[Update 3/29/13 – This blog has been the basis for: Lebson, Cory. 2011. “The Critical Importance of Web Usability in Disasters: Agency-Wide Efforts to Promote Usability at FEMA (PDF).” International Association of Emergency Managers (IAEM) Bulletin, Vol. 28, No. 11. November, 2011.]

Lebsontech has been doing usability work for FEMA since 2008. After having spent about a year focused mainly on user experience research, a FEMA stakeholder asked for a series of “lunch and learn” sessions for those who create disaster-related websites for survivors, disaster managers and the general public. She proposed that I and my team come up with a number of short usability-oriented topics, and perhaps offer one per month.

This idea snowballed into a total of eight topics centered on usability that were soon woven into a two-day usability workshop geared towards FEMA staff and contractors. After about a year and a half of offering this course monthly, we have trained approximately 400 attendees, including not only those associated with FEMA, but those associated with a few other DHS components as well.
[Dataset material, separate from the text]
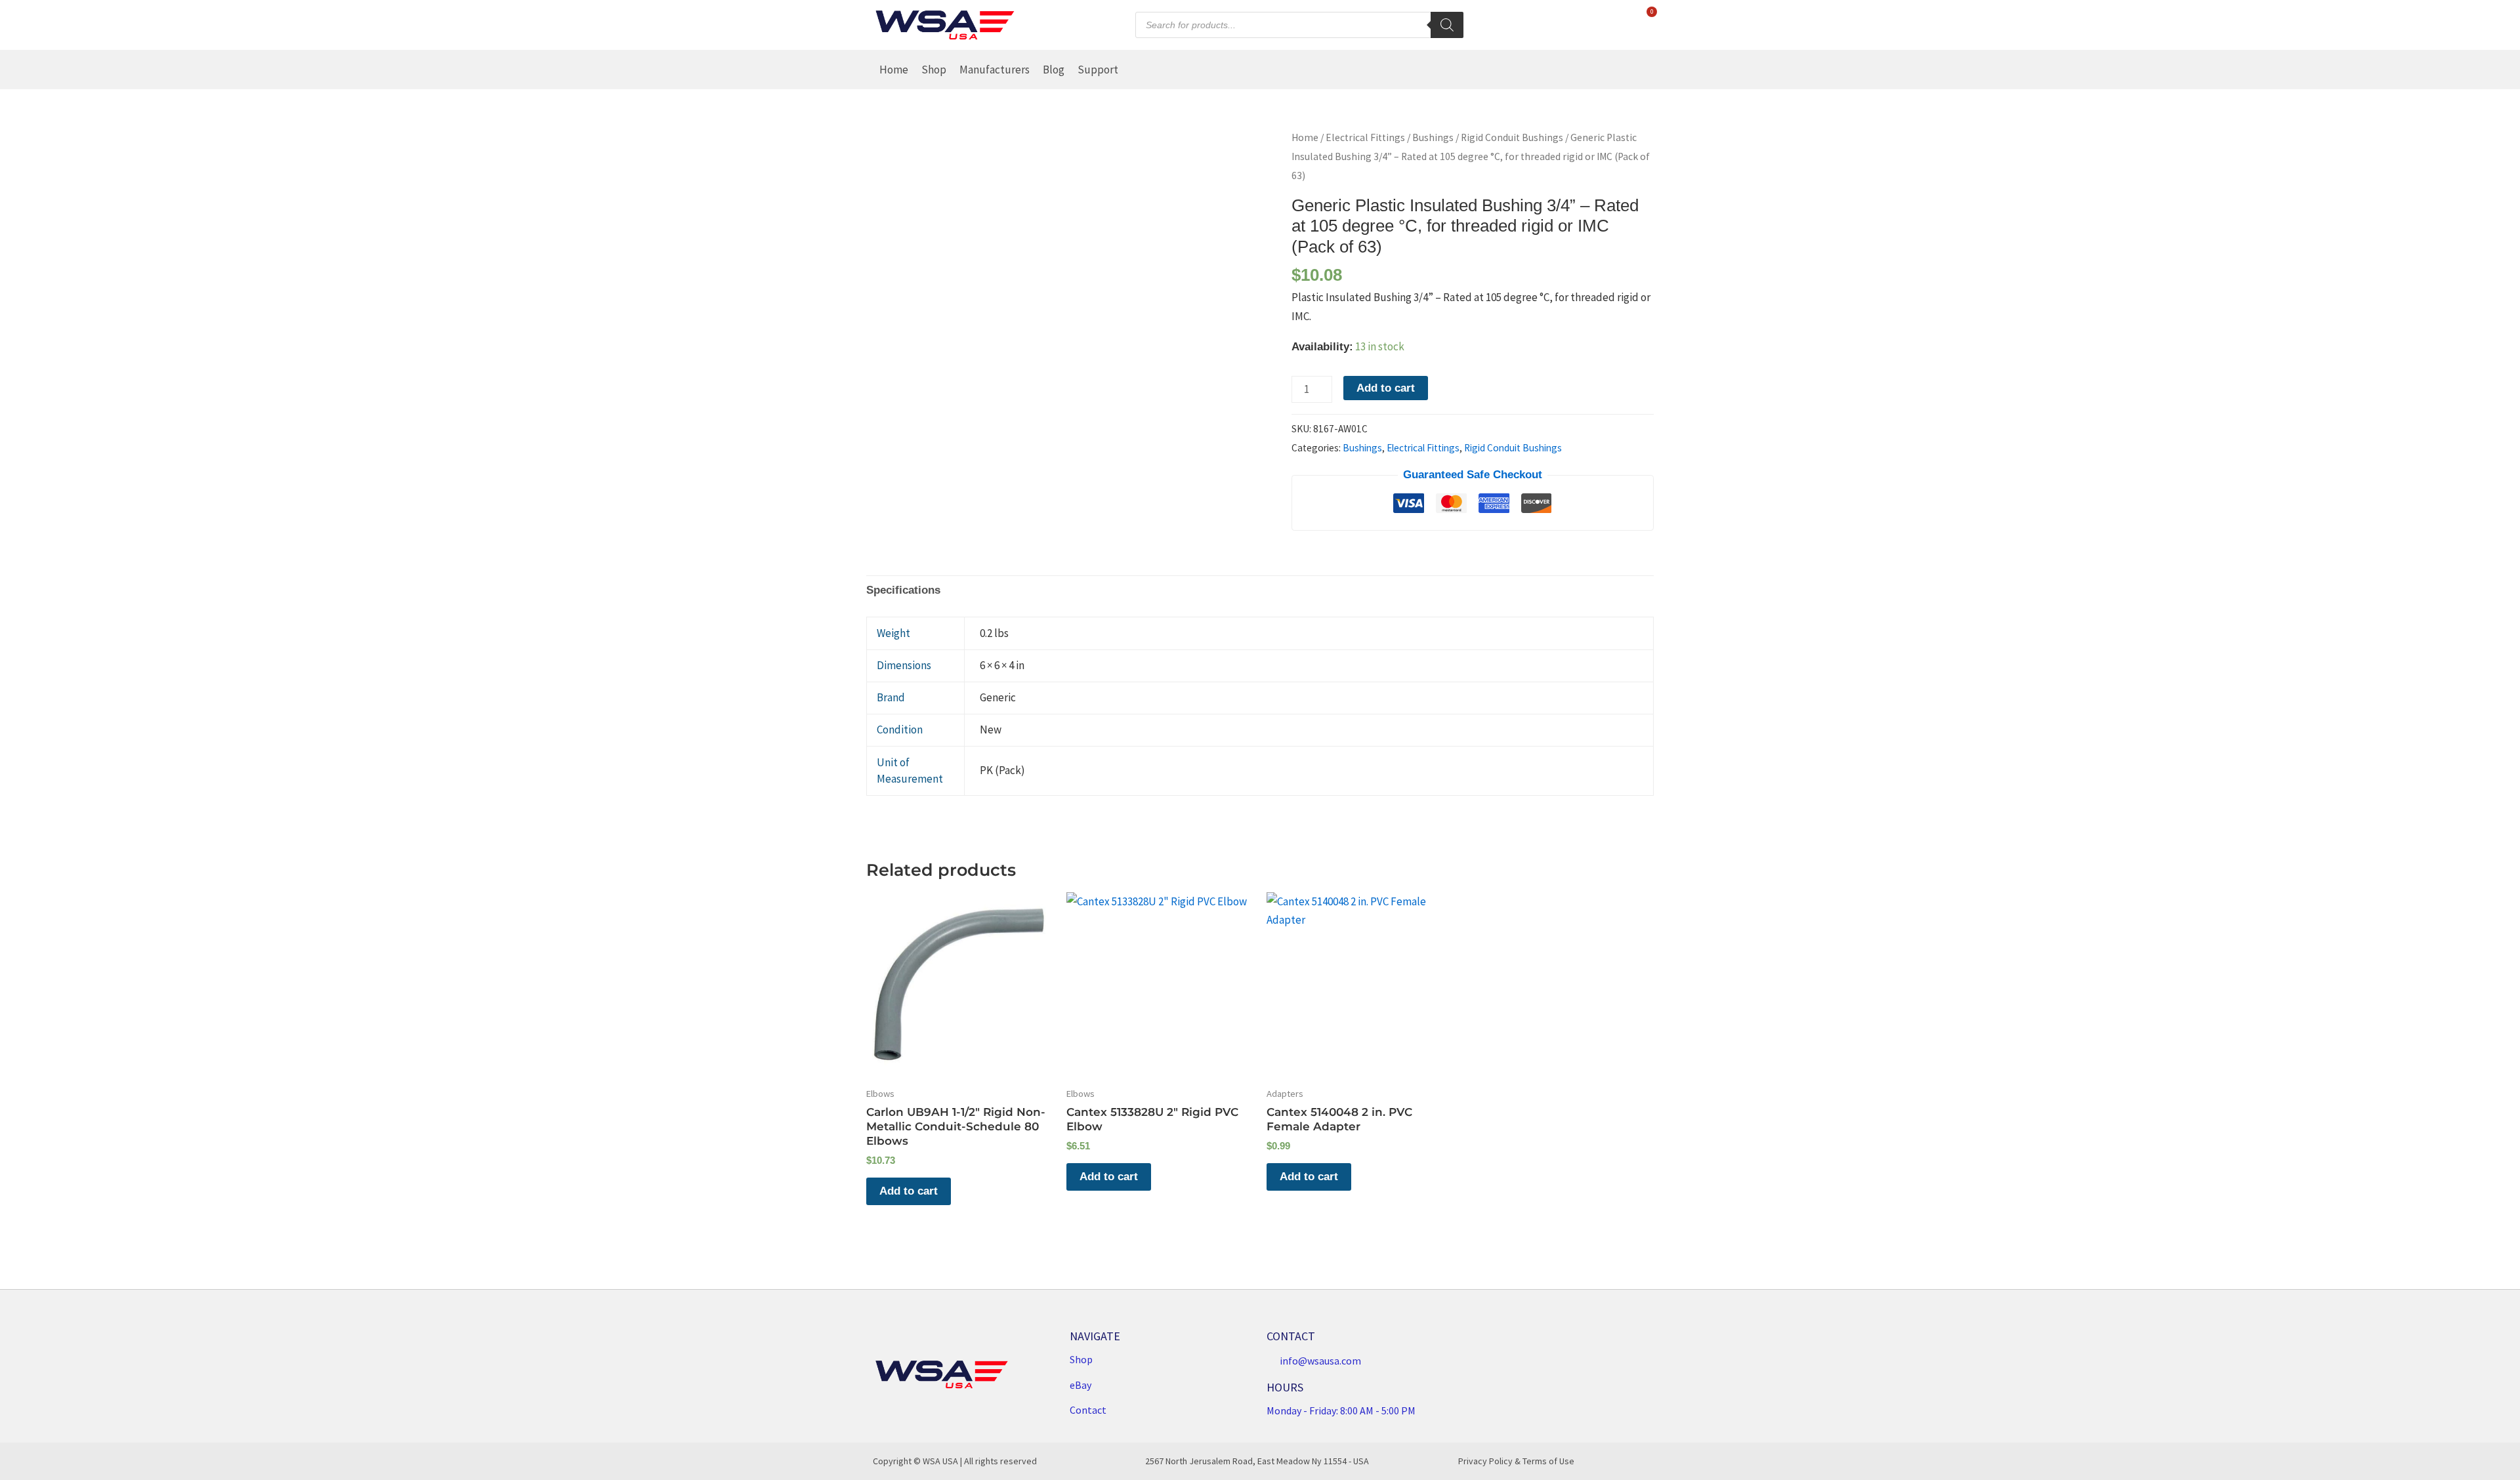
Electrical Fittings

The workshop was so successful that I was asked this year to create a “road show” – to take this course on the road and offer it to FEMA offices around the United States. By August 2011, the course will have been offered in a total of nine cities.
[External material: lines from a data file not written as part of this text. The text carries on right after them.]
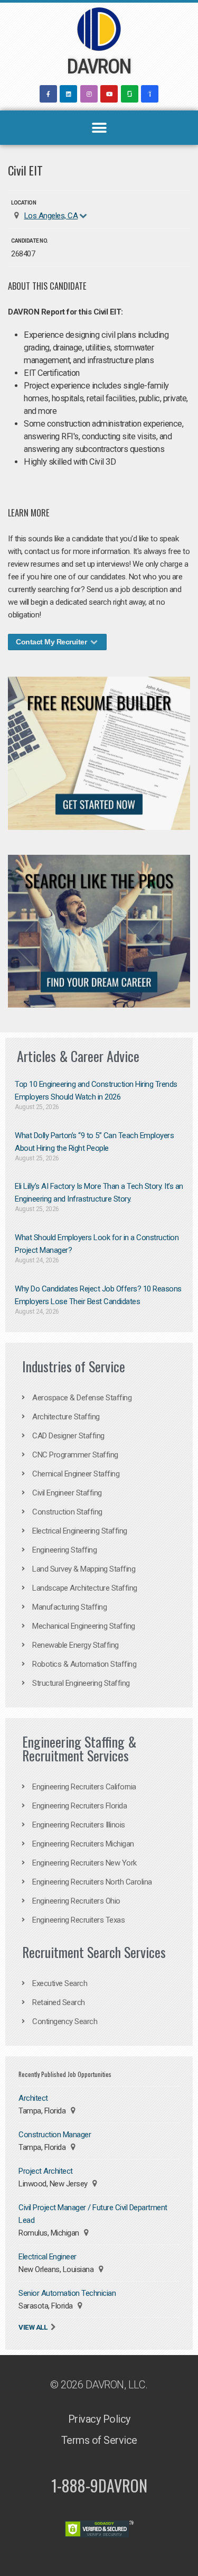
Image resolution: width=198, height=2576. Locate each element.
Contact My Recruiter (52, 642)
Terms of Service (99, 2440)
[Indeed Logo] (149, 94)
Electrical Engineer (47, 2256)
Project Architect (45, 2171)
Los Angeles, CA (51, 215)
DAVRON (99, 66)
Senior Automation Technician (67, 2293)
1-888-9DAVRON (99, 2485)
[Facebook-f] (48, 94)
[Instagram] (89, 94)
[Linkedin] (68, 94)
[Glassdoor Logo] (129, 94)
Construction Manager (54, 2134)
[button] (99, 128)
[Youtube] (109, 94)
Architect (33, 2098)
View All (32, 2327)
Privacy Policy (99, 2419)
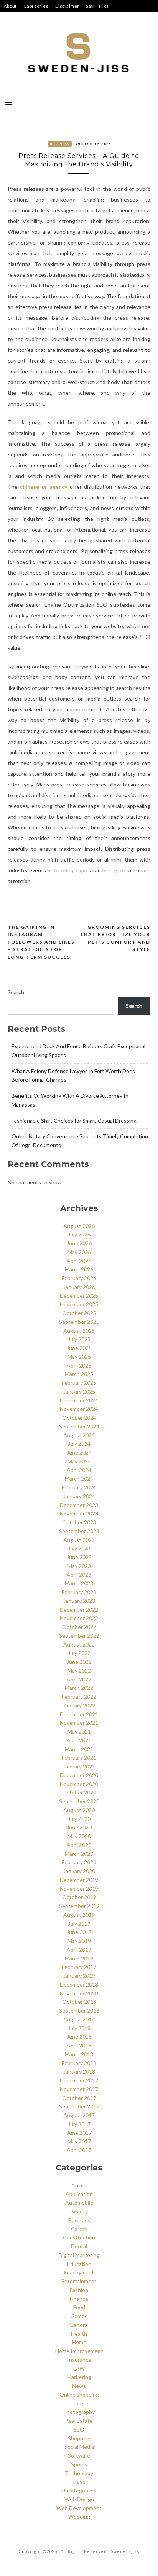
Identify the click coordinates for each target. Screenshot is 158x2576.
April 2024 (79, 1470)
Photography (79, 2412)
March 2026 (79, 1269)
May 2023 (79, 1566)
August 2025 (79, 1330)
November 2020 (79, 1784)
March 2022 (79, 1687)
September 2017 (79, 2106)
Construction (79, 2237)
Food (79, 2307)
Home (79, 2342)
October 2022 (79, 1627)
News (79, 2385)
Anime (79, 2185)
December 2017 (79, 2080)
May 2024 (79, 1461)
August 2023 (79, 1540)
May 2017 (79, 2141)
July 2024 (79, 1443)
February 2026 (79, 1278)
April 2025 (79, 1365)
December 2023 (79, 1505)
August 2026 (79, 1226)
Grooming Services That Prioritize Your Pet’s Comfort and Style (115, 938)
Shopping (79, 2438)
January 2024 (79, 1496)
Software (79, 2455)
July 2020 (79, 1819)
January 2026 (79, 1287)
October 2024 (79, 1417)
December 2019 (79, 1880)
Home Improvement (79, 2351)
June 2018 (79, 2036)
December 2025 (79, 1295)
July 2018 (79, 2028)
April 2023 (79, 1574)
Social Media (79, 2446)
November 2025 (79, 1304)
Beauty (79, 2211)
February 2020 (79, 1862)
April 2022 (79, 1679)
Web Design (79, 2499)
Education (79, 2264)
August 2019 (79, 1914)
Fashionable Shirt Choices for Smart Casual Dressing (74, 1120)
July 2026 (79, 1234)
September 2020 (79, 1801)
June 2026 (79, 1243)
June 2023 (79, 1557)
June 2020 (79, 1827)
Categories (36, 5)
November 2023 (79, 1513)
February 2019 (79, 1967)
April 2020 (79, 1845)
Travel (79, 2481)
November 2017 (79, 2089)
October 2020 (79, 1792)
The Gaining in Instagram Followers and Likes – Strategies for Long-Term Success (41, 942)
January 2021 (79, 1766)
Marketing (79, 2377)
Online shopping (79, 2394)
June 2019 (79, 1932)
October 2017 (79, 2098)
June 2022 (79, 1661)
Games (79, 2316)
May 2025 (79, 1356)
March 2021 (79, 1749)
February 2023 (79, 1592)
The workshop provides an overview of how to create sites that are both usable & accessible to disaster managers, disaster survivors and the general public. It includes discussion of how sites can be designed to cater to user needs, how content can be developed to be more easily comprehensible, and how an understanding of user research can help in web site development. Also included is an introduction to web accessibility for disabled web users; a discussion on search engine optimization and how that leads to better website usability; and a review of information architecture, specifically how websites should be structured for optimal findability.
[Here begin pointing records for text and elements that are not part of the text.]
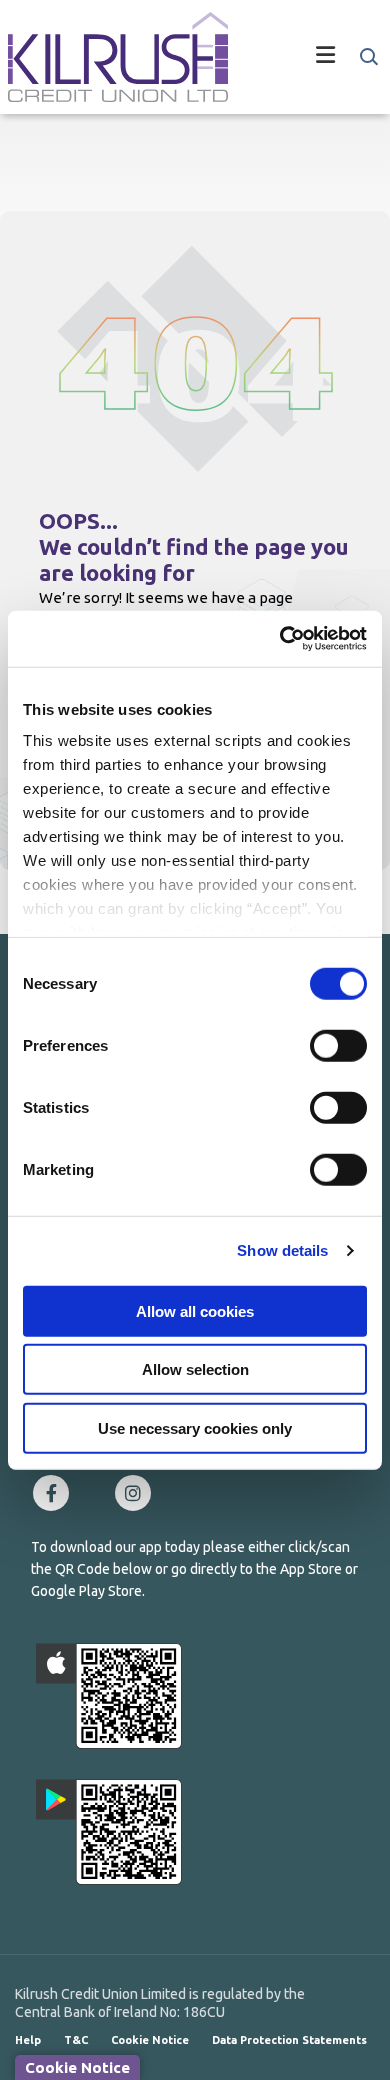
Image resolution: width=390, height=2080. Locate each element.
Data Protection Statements (289, 2040)
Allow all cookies (195, 1310)
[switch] (338, 1045)
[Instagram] (138, 1493)
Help (28, 2040)
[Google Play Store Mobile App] (109, 1832)
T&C (76, 2040)
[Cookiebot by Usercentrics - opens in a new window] (280, 639)
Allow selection (195, 1369)
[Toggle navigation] (305, 57)
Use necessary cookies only (195, 1427)
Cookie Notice (150, 2040)
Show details (282, 1250)
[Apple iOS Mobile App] (109, 1696)
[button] (367, 57)
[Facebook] (56, 1493)
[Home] (110, 57)
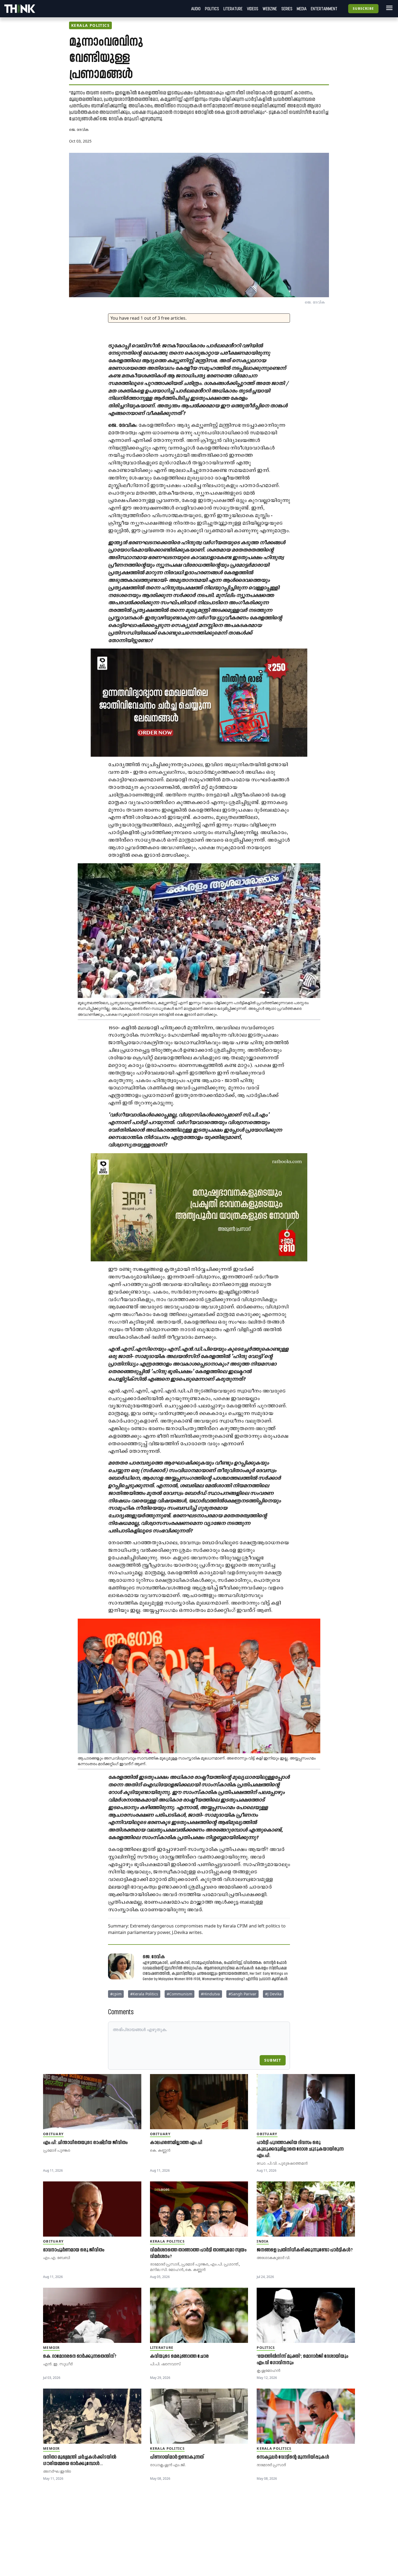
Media (301, 8)
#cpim (116, 1993)
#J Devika (273, 1993)
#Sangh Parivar (242, 1993)
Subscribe (363, 8)
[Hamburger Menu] (388, 7)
Teaching this course has been an incredible experience as I, along with a staff of two other trainers, have really felt that we have had an impact on getting web teams to develop more usable sites. We’ve had the opportunity to open attendees’ eyes to issues that they may never have considered, and we have received emails and phone calls that expressed a lot of appreciation for our offerings.

Ultimately, these courses will help fix usability problems before they happen by giving teams the knowledge they need to create websites that are both usable and accessible. It is an incredible opportunity to help those who have experienced a disaster, those who manage disasters and those who prepare for disasters by assuring that the pages that they access are usable from the outset. We get to provide knowledge that really makes a difference.